───── Fragmento de origen ─────
De ese modo, lo que podría ser un instrumento que impulsara o al menos favoreciera la cohesión, articulación y vertebramiento del País Vasco se ha convertido en el instrumento de una de las Euskadis. No ha cambiado nada, sino que se ha cohesionado la situación anterior. De ese modo vive una sociedad política que genera violencia en la medida en que no desarrolla unas normas de juego que sean respetadas por todos, en la medida en que no todos han participado en su elaboración. Quien no pertenece a la Euskadi Jelkide es un extranjero al que se le niega el pan y la sal, e incluso su condición de vasco. Del mismo modo que un dirigente socialista negaba la posibilidad de inteligencia a los nacionalistas.
───── Datos proporcionados ─────
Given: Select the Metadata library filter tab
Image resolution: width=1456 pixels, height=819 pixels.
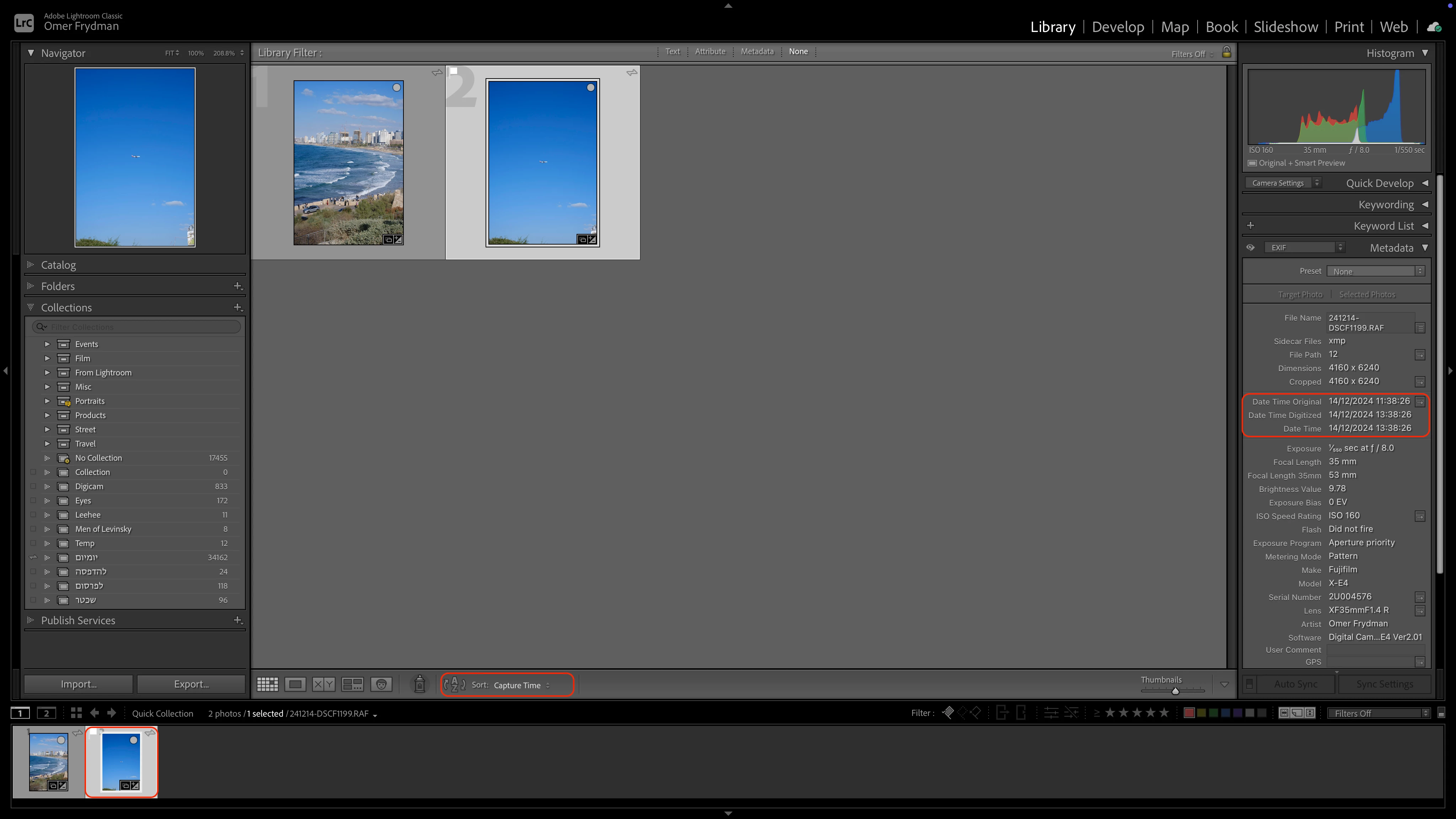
─────
* **Objetivo**: Por favor, reproduce literalmente el fragmento sobre el País Vasco desde "De ese modo, lo" hasta "a los nacionalistas.", ambos incluidos.

* **Respuesta**:
De ese modo, lo que podría ser un instrumento que impulsara o al menos favoreciera la cohesión, articulación y vertebramiento del País Vasco se ha convertido en el instrumento de una de las Euskadis. No ha cambiado nada, sino que se ha cohesionado la situación anterior. De ese modo vive una sociedad política que genera violencia en la medida en que no desarrolla unas normas de juego que sean respetadas por todos, en la medida en que no todos han participado en su elaboración. Quien no pertenece a la Euskadi Jelkide es un extranjero al que se le niega el pan y la sal, e incluso su condición de vasco. Del mismo modo que un dirigente socialista negaba la posibilidad de inteligencia a los nacionalistas.